Rest days are training days. Friday is my primary rest day. Sometimes I'll play table tennis if there's an opportunity, but otherwise I do mobility work, foam rolling, and nothing that raises my heart rate. Doing less felt like falling behind at first. But the weeks where I respect recovery are consistently my strongest weeks.

The Mental Game

The hardest part of training for an Ironman isn't the swimming, biking, or running. It's the relentlessness of the schedule. There are weeks where you're tired, the weather is bad, you have a deadline at work, and the last thing you want to do is spend 4 hours on a bike trainer staring at a wall.

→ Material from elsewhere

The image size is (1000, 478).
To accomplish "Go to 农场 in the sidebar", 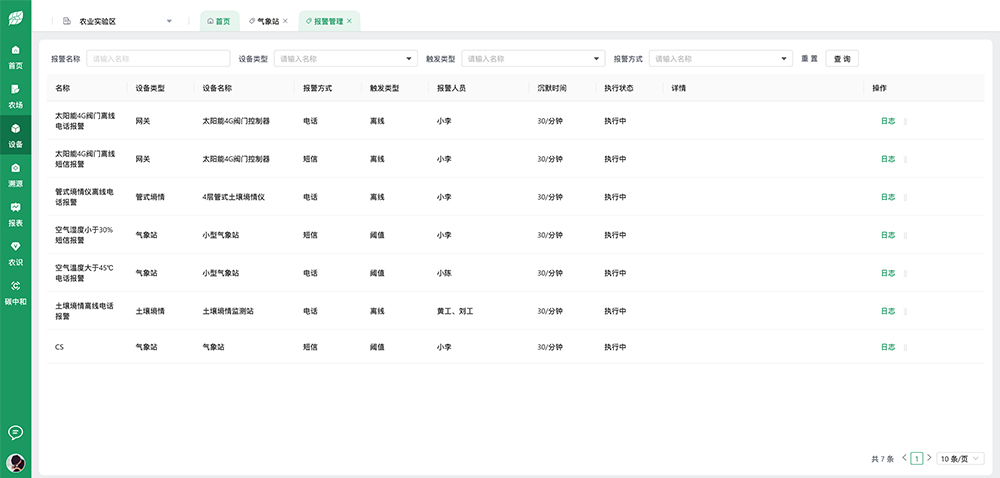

What gets me through those weeks isn't motivation. Motivation is unreliable. What works is identity. I don't motivate myself to train — I'm an athlete who trains. The same way I don't motivate myself to write code — I'm a developer who codes. When the action is tied to identity rather than willpower, consistency becomes the default.

The other thing that helps: data. I track everything. Every session, every metric. Seeing the trendlines go in the right direction — average pace dropping, FTP rising, swim times improving — provides a kind of quiet confidence that motivation never could.

The Connection to Tech

People sometimes treat my athletic pursuits as separate from my career. They're not. The mental models are identical. Debugging a complex system is endurance work — you need patience, systematic thinking, and the willingness to sit with discomfort. A marathon teaches all of those things. So does a 4-hour ride in the rain.

When I sit down for an interview someday, I won't just be a developer who can code. I'll be someone who has proven, repeatedly, that I can set an ambitious goal, build a plan, execute consistently over months, and deliver under pressure. That's what endurance sports teach. That's why I do this.

Ironman 70.3 Kraichgau is getting close. The hay is almost in the barn, as they say in triathlon. I'm not where I want to be on the swim yet, but the bike and run are tracking well. Sub 5:00 is realistic. And when I cross that finish line, I'll already be thinking about what's next.